| Required action |
Only one span of the listing below should come back. It runs from the line with "has width=839, height=1456." through the line with "Task: Enable show", and each of its lines must be reproduced exactly.
'''
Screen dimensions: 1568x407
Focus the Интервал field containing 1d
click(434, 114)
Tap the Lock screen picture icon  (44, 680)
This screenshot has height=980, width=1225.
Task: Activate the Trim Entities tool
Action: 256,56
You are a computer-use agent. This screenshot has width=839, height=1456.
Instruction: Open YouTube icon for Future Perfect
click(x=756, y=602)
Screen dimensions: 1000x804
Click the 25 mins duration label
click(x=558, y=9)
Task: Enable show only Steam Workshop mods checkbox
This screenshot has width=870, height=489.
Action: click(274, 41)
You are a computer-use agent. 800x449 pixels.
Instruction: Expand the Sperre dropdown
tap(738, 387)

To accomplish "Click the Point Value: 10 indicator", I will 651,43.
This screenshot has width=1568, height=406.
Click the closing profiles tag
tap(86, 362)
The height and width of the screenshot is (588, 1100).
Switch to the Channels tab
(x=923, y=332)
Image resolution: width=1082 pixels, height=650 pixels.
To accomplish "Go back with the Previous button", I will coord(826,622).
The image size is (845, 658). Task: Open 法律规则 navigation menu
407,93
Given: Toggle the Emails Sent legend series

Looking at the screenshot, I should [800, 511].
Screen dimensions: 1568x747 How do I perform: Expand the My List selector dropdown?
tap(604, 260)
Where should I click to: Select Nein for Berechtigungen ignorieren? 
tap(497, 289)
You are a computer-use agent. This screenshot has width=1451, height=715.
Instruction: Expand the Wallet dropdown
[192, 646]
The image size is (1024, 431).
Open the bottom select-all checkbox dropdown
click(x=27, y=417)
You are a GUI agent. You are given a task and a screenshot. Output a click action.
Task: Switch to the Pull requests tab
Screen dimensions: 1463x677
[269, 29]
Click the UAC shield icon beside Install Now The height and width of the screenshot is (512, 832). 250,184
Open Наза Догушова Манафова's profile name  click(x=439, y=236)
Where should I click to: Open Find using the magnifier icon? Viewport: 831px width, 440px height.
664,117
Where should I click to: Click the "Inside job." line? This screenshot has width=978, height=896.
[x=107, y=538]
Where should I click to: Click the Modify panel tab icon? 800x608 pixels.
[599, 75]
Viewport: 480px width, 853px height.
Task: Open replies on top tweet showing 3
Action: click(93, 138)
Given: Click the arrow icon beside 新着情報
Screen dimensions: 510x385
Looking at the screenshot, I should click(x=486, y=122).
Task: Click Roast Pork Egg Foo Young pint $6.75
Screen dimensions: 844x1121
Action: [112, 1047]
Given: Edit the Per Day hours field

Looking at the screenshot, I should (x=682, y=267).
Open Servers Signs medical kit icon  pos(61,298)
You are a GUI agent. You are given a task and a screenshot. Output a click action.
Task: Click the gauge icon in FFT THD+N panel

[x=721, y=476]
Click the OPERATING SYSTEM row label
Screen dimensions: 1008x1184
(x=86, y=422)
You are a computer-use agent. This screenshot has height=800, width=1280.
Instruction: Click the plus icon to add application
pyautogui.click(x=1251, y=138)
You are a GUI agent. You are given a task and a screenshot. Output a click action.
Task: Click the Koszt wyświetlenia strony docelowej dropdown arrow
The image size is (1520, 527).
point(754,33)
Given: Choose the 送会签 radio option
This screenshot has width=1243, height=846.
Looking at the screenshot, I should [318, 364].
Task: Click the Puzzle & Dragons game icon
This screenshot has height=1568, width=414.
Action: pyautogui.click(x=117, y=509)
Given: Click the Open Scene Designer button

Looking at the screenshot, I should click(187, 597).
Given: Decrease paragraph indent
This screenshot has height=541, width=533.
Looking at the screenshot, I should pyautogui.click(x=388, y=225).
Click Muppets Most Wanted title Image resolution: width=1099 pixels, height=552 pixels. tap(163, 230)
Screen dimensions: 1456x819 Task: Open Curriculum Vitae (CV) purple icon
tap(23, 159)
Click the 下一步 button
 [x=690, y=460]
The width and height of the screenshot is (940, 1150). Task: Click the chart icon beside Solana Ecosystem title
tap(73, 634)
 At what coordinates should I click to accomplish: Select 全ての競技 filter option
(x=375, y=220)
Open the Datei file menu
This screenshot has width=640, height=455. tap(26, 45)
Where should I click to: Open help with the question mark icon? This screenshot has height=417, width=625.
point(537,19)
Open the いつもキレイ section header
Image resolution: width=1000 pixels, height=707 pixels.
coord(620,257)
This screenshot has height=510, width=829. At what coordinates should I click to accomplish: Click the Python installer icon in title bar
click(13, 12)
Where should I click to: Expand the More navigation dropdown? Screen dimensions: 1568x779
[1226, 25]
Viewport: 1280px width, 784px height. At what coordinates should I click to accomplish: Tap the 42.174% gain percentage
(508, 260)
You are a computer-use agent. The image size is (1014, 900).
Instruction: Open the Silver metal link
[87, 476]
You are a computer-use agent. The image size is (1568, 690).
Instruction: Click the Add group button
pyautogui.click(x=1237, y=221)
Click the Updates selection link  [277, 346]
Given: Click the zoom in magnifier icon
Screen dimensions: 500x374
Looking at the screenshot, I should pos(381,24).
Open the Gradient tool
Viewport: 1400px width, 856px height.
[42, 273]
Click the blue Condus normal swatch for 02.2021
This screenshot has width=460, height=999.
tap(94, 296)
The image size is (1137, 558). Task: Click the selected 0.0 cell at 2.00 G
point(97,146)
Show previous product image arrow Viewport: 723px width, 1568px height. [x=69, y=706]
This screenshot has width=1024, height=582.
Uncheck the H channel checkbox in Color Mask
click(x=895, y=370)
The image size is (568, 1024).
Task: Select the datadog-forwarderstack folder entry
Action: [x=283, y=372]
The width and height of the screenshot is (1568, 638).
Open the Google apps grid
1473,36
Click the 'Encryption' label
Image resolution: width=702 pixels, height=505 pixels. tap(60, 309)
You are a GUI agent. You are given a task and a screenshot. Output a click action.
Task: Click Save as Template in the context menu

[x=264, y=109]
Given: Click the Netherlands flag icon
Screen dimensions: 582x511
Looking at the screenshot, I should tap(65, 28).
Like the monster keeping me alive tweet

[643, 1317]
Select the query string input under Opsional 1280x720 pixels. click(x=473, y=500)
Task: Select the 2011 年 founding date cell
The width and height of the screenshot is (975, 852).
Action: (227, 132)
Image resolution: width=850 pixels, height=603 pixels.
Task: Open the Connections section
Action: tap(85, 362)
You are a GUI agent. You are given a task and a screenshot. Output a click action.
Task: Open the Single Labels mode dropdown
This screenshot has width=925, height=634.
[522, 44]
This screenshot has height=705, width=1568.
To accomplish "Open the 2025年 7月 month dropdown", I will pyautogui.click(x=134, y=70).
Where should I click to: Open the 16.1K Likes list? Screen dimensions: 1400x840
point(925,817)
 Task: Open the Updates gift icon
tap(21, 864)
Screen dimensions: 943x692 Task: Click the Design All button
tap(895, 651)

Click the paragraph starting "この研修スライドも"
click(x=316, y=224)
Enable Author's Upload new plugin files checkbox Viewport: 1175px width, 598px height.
'''
| Solution for this exercise |
You are a computer-use agent. This screenshot has width=839, height=1456.
Instruction: Open YouTube icon for Future Perfect
click(x=756, y=602)
Screen dimensions: 1000x804
Click the 25 mins duration label
click(x=558, y=9)
Task: Enable show only Steam Workshop mods checkbox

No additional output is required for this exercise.